E agora, senhor Trump?

Depois de um jantar na noite de ontem, a agenda do encontro entre o presidente americano Donald Trump e o líder chinês Xi Jinping, na Flórida, previa para esta sexta-feira a discussão de temas mais sensíveis, como comércio e Coreia do Norte. Mas ninguém esperava o que estava por vir.

Na noite de ontem, Trump anunciou uma série de ataques contra o regime do ditador russo Bashar al-Assad, acusado de ter usado armas químicas contra civis na terça-feira. O alvo foi a base aérea de al-Shayrat, de onde teriam partido os aviões que realizaram os ataques. Foram lançados 59 mísseis, que teriam deixado seis mortos.

Em entrevista, Trump afirmou era inaceitável que “até lindos bebês” tenham sido cruelmente assassinados. “Está nos interesses vitais dos Estados Unidos prevenir e deter o uso de armas químicas letais”, afirmou Trump. “Convoco todas as nações civilizadas na busca pelo fim do banho de sangue na Síria e no combate ao terrorismo”.

O que acontecerá hoje no encontro com Xi, e nas discussões com outros países, é um enorme ponto de interrogação. Ontem, a chancelaria chinesa foi tímida ao afirmar que é urgente evitar que a situação se deteriore na Síria e que se opõe ao uso de armas químicas sobre qualquer país. Historicamente, junto com a Rússia, a China se opôs a sanções contra o ditador sírio, Bashar al-Assad.

A reação do presidente russo, Vladimir Putin, aliado de Assad, é uma das grandes incertezas daqui para frente. Os americanos afirmaram, na noite de ontem, que nenhum soldado russo foi vítima do ataque. O governo russo afirmou que viu a ação americana como uma agressão a um estado soberano que ameaça a segurança global.

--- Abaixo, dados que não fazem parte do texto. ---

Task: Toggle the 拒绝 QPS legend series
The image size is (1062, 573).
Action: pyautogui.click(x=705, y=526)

Disse ainda que o ataque foi planejado com antecedência e que o episódio com armas químicas foi apenas uma desculpa para Trump mostrar seu poder de fogo.

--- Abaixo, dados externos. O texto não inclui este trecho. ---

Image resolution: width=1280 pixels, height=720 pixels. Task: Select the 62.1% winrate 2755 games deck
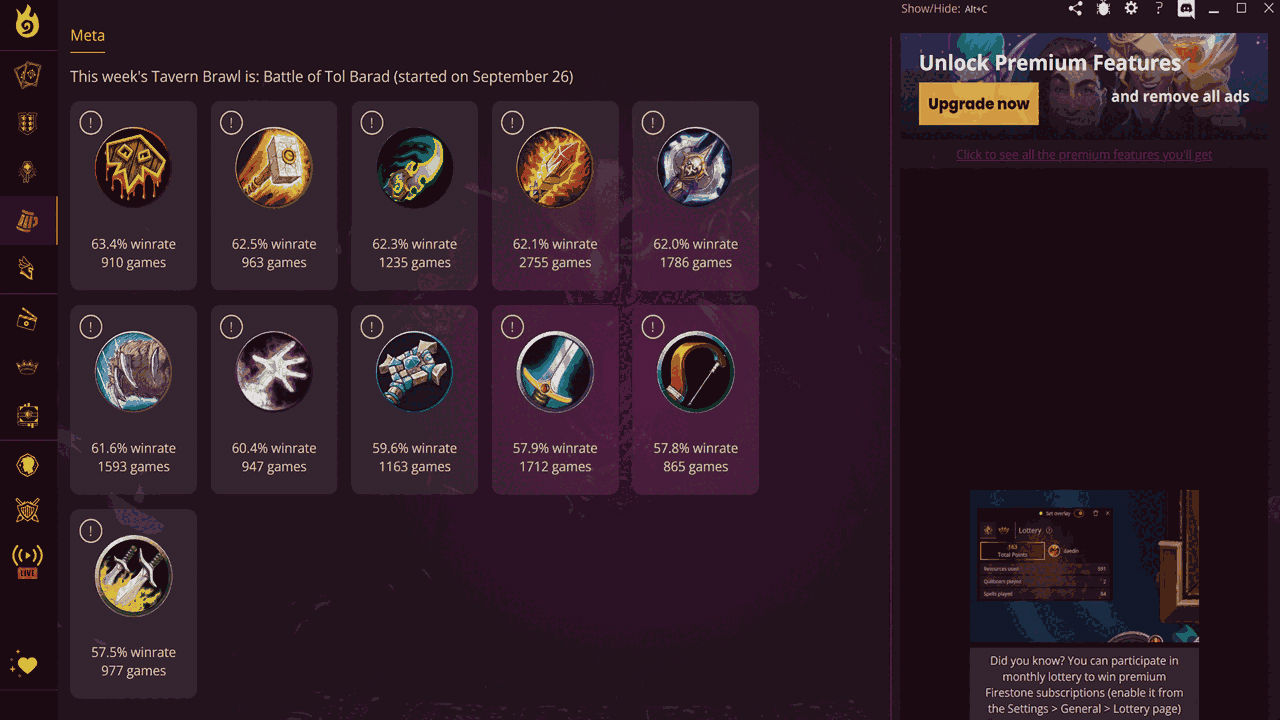tap(555, 196)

A Turquia, em lado oposto no confronto, elogiou a ação de Trump e pediu a formação de um governo de transição na Síria. França e Alemanha afirmaram que continuarão os esforços via Nações Unidas. O governo britânico disse que a ação uma resposta apropriada ao ataque com armas químicas.

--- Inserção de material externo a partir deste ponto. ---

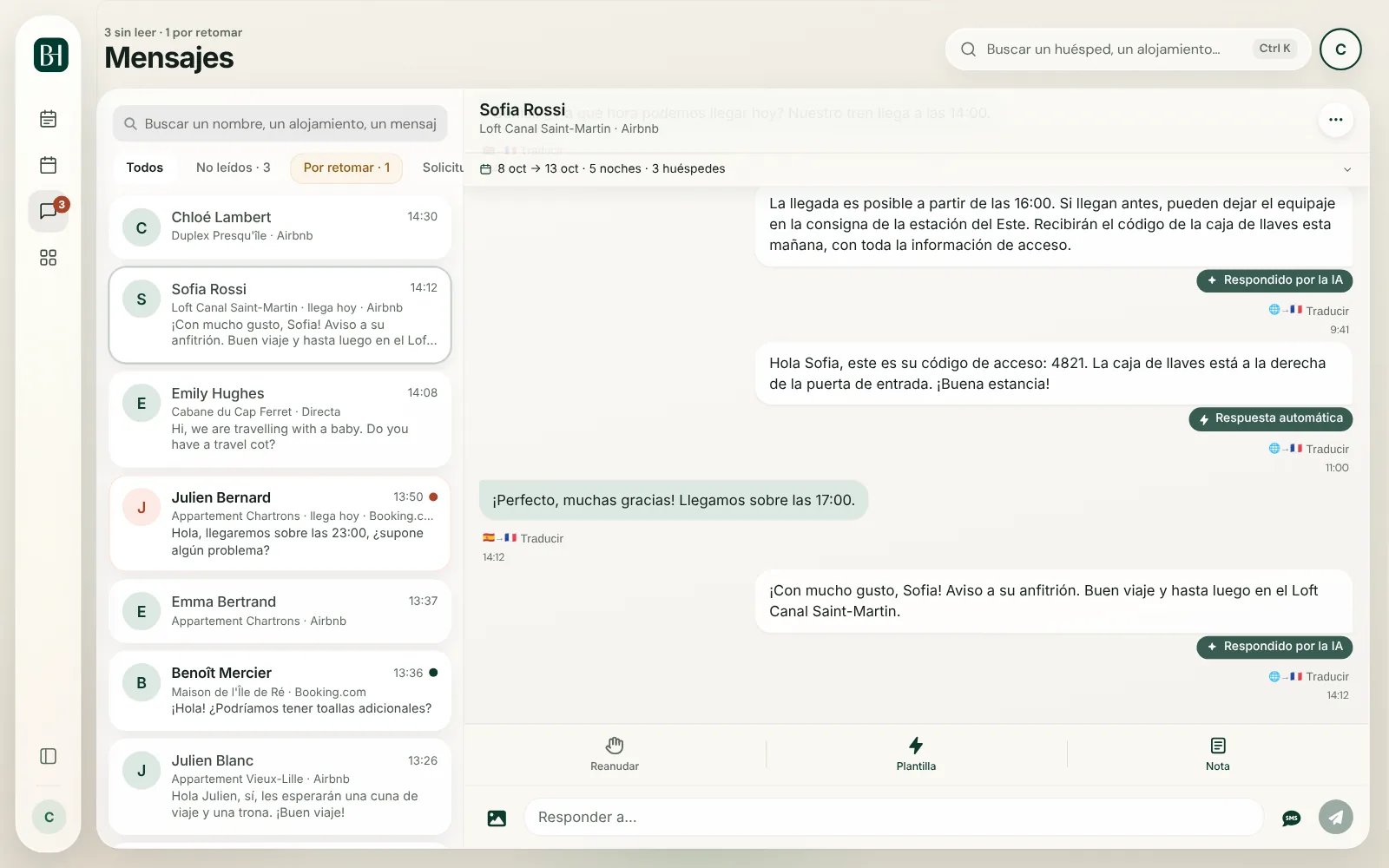Open the dashboard grid icon

pos(49,258)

E o que vem depois? Se mantiver a estratégia militar na Síria, Trump corre o risco de iniciar um confronto com a Rússia, que segue afirmando que não foi Assad o responsável pelos ataques químicos. A guerra na síria não deve terminar tão cedo, já que há pelo menos quatro grupos em conflito. De qualquer forma, Trump consegue, com o ataque, marcar a diferença de seu governo com o de Barack Obama, que relutou em agir contra Assad. Também tira força de uma das principais acusações contra sua administração — de ser conivente com o russo Vladimir Putin. A sexta-feira deve ser de mais perguntas do que respostas.